Resetting my perspective

I’m in the process of becoming trained as a yoga teacher, and the nine-month-long training includes writing a number of papers. I’ll post them here because, well, that’s what I do.

The first two were observations on yamas and niyamas. This is my niyama paper, which I wrote earlier this month.

“Everything is OK.”

Earlier this week, my yoga teacher began class with that statement. It was especially powerful because I knew she had reasons to feel otherwise. But that was exactly her point during that day’s practice: Happiness is fleeting, and often based on our circumstances. Santosha, or contentment, comes from a deeper place.

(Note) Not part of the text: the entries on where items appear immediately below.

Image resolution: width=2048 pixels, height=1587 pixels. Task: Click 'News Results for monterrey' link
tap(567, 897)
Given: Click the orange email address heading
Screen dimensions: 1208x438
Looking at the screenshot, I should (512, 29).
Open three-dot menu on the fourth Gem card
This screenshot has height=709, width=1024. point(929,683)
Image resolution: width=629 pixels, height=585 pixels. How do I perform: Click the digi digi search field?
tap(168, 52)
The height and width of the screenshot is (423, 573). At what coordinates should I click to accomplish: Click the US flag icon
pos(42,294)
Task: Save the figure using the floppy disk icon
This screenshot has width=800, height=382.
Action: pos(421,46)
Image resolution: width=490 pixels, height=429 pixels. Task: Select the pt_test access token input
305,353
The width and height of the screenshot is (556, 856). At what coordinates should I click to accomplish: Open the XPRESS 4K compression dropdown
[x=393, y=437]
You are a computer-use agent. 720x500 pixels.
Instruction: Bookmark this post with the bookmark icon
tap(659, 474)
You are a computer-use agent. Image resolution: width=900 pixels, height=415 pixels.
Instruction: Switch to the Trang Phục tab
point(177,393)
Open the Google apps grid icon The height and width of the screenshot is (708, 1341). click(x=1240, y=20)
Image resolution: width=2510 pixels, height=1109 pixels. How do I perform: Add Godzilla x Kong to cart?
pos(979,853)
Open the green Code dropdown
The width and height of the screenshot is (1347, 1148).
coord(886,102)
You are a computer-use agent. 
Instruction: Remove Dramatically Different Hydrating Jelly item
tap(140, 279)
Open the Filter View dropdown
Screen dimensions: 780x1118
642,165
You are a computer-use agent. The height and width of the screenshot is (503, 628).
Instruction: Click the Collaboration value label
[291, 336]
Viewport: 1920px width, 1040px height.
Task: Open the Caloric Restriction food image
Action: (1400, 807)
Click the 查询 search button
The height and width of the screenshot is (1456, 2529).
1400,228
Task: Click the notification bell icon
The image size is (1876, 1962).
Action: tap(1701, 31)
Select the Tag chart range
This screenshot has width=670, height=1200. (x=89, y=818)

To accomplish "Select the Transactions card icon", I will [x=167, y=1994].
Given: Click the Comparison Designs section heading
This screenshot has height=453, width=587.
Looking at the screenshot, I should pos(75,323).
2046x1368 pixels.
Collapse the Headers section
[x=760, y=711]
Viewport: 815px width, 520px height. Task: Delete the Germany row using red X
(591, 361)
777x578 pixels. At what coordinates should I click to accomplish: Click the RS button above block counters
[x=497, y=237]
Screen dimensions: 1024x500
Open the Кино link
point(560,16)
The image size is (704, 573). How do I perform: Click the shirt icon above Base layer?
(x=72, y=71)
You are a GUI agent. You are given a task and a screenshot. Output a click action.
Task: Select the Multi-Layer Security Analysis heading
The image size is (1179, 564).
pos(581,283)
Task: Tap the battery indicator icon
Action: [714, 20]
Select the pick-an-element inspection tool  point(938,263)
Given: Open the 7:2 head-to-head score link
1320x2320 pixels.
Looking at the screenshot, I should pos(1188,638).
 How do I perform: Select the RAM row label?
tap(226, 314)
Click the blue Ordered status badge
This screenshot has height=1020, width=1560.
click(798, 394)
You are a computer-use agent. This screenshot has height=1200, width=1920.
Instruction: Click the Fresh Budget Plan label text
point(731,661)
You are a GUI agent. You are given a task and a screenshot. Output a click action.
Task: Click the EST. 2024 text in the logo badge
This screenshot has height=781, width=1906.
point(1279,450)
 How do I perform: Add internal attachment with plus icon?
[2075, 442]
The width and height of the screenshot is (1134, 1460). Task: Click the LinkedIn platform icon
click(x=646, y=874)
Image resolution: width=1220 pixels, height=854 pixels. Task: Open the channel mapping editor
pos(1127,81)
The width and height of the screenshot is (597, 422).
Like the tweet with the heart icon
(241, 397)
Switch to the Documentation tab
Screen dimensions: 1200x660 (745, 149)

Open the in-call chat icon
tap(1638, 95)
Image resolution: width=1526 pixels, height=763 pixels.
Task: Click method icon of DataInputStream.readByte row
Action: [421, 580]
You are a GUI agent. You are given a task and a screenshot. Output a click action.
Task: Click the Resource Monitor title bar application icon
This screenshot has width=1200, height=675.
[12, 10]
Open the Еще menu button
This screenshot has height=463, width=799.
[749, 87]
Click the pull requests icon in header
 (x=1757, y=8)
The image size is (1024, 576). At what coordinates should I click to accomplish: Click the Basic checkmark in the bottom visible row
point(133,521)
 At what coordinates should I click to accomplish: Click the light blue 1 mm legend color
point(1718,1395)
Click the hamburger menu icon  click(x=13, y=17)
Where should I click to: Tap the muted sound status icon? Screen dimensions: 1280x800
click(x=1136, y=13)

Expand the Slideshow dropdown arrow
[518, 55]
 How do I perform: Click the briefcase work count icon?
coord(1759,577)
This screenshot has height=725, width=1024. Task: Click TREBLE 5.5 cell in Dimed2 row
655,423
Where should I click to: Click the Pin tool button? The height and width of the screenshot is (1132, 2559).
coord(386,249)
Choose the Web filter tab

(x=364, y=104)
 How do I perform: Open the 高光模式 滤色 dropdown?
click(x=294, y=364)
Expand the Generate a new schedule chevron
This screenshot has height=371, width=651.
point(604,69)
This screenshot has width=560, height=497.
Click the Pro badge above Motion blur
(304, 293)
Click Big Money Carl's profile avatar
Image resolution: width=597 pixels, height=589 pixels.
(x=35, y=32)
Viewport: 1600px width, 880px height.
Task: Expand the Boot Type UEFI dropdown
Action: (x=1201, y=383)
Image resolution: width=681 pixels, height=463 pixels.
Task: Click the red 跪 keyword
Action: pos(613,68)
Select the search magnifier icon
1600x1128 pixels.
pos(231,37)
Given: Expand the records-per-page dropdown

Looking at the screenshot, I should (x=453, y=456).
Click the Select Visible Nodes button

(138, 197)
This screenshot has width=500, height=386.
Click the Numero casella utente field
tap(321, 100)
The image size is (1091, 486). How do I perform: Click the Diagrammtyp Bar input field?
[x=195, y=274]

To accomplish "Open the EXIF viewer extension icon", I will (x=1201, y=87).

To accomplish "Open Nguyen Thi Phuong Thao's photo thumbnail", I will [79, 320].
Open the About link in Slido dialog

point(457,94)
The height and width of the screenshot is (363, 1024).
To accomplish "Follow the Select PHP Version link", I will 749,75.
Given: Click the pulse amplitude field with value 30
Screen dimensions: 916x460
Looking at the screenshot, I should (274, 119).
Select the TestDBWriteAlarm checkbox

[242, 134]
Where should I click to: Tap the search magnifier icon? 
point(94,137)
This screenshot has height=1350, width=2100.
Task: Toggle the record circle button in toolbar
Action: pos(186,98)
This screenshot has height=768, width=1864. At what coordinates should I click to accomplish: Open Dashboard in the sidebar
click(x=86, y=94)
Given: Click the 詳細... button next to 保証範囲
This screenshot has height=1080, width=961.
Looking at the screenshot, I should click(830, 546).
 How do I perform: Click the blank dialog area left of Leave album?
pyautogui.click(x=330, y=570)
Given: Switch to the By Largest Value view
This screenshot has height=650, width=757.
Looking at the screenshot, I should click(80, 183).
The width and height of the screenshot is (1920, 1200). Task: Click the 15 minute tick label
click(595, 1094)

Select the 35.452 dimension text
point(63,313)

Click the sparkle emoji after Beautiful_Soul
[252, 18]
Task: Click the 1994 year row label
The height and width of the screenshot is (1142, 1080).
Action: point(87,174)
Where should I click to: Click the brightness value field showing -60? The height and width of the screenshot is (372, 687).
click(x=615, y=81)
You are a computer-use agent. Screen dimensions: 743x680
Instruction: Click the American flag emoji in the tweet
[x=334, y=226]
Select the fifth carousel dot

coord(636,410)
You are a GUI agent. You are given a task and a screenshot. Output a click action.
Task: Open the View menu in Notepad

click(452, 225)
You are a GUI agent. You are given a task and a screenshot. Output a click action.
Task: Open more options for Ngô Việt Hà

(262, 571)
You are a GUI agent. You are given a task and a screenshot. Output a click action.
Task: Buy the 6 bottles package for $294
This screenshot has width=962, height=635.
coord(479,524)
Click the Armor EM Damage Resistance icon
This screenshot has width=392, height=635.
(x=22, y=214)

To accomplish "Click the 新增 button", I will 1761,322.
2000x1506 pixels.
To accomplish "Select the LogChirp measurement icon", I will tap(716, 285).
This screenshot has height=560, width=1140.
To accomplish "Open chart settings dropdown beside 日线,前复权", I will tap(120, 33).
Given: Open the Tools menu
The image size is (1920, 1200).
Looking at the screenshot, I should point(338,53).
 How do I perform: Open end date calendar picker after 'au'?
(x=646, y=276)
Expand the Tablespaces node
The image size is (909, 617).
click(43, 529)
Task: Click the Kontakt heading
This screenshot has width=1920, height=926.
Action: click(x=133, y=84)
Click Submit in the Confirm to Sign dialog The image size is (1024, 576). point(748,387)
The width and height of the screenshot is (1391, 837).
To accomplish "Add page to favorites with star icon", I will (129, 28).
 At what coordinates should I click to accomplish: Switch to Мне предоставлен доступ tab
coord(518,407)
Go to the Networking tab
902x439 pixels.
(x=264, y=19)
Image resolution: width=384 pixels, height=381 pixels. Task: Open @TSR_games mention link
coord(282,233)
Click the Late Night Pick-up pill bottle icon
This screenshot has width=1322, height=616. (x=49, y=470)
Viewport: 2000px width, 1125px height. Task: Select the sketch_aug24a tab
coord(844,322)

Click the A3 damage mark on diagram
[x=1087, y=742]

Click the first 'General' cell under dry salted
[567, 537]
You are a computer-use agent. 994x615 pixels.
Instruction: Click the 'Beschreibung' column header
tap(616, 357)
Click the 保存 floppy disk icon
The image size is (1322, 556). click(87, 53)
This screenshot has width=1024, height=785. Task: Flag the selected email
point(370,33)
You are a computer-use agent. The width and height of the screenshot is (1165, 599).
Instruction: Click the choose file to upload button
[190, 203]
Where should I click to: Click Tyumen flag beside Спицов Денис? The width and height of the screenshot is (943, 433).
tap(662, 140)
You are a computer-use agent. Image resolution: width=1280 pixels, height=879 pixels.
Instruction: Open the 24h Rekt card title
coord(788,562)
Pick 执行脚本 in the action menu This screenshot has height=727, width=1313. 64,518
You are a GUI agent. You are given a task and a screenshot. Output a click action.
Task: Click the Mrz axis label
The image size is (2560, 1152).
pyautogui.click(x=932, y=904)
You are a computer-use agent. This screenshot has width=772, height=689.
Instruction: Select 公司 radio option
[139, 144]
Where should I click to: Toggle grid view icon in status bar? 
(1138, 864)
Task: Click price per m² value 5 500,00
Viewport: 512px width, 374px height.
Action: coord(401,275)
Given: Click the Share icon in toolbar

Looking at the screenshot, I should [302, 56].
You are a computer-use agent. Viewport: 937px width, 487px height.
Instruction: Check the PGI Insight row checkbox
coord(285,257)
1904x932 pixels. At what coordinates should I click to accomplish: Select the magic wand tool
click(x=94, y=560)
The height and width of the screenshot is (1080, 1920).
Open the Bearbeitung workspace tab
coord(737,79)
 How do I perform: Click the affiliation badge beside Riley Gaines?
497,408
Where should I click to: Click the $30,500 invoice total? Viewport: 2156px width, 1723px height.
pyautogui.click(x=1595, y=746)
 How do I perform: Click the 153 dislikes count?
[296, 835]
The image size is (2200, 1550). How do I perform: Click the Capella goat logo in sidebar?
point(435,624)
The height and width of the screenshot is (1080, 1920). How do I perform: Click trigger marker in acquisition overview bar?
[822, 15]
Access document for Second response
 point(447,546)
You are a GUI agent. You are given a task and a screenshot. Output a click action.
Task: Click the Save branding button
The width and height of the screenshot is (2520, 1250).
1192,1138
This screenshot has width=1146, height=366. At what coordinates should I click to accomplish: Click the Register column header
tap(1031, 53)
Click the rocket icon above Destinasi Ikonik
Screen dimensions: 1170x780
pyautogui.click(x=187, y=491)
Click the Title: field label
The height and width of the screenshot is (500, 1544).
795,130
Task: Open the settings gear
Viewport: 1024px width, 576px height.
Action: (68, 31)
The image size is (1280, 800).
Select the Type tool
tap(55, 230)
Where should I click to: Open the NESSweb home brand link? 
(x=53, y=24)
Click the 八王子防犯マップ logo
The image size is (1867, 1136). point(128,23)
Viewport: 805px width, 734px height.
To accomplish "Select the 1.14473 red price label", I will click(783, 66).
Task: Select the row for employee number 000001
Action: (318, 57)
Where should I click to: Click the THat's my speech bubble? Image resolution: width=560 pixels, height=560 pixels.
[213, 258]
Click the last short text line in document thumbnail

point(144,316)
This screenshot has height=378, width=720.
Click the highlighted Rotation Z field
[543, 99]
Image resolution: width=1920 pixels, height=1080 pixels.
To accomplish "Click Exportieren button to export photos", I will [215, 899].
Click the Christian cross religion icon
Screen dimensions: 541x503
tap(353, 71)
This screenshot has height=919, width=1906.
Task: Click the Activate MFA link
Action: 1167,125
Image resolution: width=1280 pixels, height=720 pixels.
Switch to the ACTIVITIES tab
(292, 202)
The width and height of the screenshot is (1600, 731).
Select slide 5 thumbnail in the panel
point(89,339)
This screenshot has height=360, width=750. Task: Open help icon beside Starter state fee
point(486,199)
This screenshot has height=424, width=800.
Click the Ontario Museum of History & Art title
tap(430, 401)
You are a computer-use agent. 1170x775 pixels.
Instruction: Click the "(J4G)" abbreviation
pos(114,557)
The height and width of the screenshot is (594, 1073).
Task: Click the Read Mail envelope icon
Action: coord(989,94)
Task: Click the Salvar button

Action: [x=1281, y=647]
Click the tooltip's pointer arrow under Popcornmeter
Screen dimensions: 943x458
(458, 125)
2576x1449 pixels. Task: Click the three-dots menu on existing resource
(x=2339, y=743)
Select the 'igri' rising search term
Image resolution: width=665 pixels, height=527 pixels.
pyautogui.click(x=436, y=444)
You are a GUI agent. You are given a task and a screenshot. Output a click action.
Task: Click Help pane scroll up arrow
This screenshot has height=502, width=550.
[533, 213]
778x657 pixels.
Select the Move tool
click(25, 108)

Most of the time, I operate from that mindset. I can’t say everything in my life is perfect, but overall, life is pretty darn good. I’m alive and well, and I’m surrounded by people who love me and whom I love. The rest are just details.

But I’m also clinically depressed, which can make me lose perspective perhaps even more easily than the average person. A minor problem can quickly cloud my vision, leaving me thinking that life as I know it is over.

I’ve seen that frequently in the process of writing my first book. There have been many moments when I wonder why this terrible thing is happening to me. How did I get myself into this? Will life ever be the same again?

When I take a deep breath and reset my perspective, I remember that this is exactly what I’ve always hoped for. I’ve wanted to write a book (or several dozen!) since I was in elementary school. Now I have that opportunity, with assurance that it will be published.

Taking a moment to slow down and reflect on reality, rather than my perspective-distorting insecurities, can remind me that everything is, in fact, OK. The worst that can happen is unlikely to become reality, and the truth is that I lead a pretty nice life. Contentment isn’t based so much on the circumstances, but age and life experience have increased my understanding.